IOP increased in group A after starting glucosamine supplementation (P = .001). After glucosamine discontinuation, IOP decreased in group A (P = .002), group B (P = .008), and groups A and B combined (19.5 ± 0.4 to 16.7 ± 3.0 mm Hg in the right eye and 20.3 ± 2.9 to 17.3 ± 2.4 mm Hg in the left eye; P < .001). For any categories or comparisons, the left and right eyes in each patient did not differ significantly.

"Many questions are raised by glucosamine supplementation–associated IOP changes," the study authors write. "This study shows a reversible effect of those changes, which is reassuring. However, the possibility that permanent damage can result from prolonged use of glucosamine supplementation is not eliminated."

Study Limitations and Implications

"Glucosamine supplements are a billion dollar business, and as the baby boom generation looks for ways to stave off their arthritis, more and more of them [turn] to what has been billed as a 'safe supplement,' " said Dr. Jaccoma, who is also director of Southern Maine Eye Associates in Sanford and of New England Dry Eye Center in Kennebunk, Maine. "My concern is that some...of them may end up with glaucomatous damage that could have been prevented or...medicating (or having laser and other surgical interventions) for a disease...that might have been avoided in the subset of 'glucosamine responders.' "

Dr. Jaccoma recommends that at the very least, people at risk for glaucoma have their IOP more closely monitored during glucosamine supplementation.

"I do have a small subset of patients who find glucosamine so helpful to their arthritis that they would prefer to treat the IOP [rather than] give up the supplements," he said. "The large [National Institutes of Health] study on glucosamine suggested there could be a group of arthritic patients who do benefit from this supplement, but the majority did not show much, if any, benefit. Given that data, it appears that many may be taking this supplement needlessly, if not dangerously."

Study limitations noted by the investigators and Dr. Sherman include its retrospective design and the very small sample with limited generalizability because it consisted of patients who were at least glaucoma suspects. The study did not account for glucosamine dosage, duration, brand, or compliance.

"[M]y personal observations suggest that the response is very similar to what we see with steroids, in that the average patient will have little IOP effect..., but that there is a higher risk group who must be identified to avoid harm from their steroid treatment," Dr. Jaccoma said. "I believe...we will find a that reacts this way to glucosamine..., but more research is needed."

Coauthor Mona Doss, MA, also from the University of New England College of Osteopathic Medicine, suggests larger, randomized clinical trials are needed to assess dose-dependent increase in IOP with glucosamine supplementation in different patient groups.
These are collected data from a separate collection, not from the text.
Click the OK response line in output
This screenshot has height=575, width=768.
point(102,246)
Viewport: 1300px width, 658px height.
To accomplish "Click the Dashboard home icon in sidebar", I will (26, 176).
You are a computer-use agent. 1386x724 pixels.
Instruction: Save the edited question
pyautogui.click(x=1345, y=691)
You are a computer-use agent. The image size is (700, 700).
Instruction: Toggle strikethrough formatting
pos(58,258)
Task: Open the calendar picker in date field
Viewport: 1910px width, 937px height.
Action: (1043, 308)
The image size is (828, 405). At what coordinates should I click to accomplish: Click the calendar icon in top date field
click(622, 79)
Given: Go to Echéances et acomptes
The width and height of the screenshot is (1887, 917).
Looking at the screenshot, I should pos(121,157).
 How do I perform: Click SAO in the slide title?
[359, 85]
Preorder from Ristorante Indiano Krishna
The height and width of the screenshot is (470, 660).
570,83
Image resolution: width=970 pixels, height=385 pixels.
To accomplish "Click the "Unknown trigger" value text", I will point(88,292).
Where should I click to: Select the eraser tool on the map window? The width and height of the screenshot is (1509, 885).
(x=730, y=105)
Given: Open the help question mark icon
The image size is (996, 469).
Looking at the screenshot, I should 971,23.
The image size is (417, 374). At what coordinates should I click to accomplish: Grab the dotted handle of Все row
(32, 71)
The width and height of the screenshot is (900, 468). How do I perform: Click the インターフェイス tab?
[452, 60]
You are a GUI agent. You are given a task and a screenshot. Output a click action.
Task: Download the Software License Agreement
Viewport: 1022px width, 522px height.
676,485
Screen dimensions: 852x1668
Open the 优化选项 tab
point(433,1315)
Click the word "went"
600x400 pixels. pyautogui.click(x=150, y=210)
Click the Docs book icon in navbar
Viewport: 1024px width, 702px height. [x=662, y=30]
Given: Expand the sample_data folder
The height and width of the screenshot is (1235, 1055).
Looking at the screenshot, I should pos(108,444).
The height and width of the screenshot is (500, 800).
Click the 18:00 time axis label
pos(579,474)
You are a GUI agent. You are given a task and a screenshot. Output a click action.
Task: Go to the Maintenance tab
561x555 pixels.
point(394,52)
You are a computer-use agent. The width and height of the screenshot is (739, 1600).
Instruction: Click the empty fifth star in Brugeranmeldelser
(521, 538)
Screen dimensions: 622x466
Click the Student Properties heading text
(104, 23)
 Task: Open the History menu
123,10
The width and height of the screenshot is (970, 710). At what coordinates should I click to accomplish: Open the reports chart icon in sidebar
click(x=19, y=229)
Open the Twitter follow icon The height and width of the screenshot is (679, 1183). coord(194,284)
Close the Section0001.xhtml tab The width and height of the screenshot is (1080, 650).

"At this point in time more research is required to definitively change current management," she said. "The clinical implications may indicate consideration by primary care or other providers in recommending such supplementation for arthritis in patients with known risk of elevated IOP or glaucoma."

"These results will need to be replicated in a larger population of patients to be felt to be entirely reliable," Dr. Sherman concluded. "{After confirming] these results with a larger study, [they should] study the real clinical implications of this increase in IOP for...those with and without glaucoma."

The study authors and Dr. Sherman have disclosed no relevant financial relationships.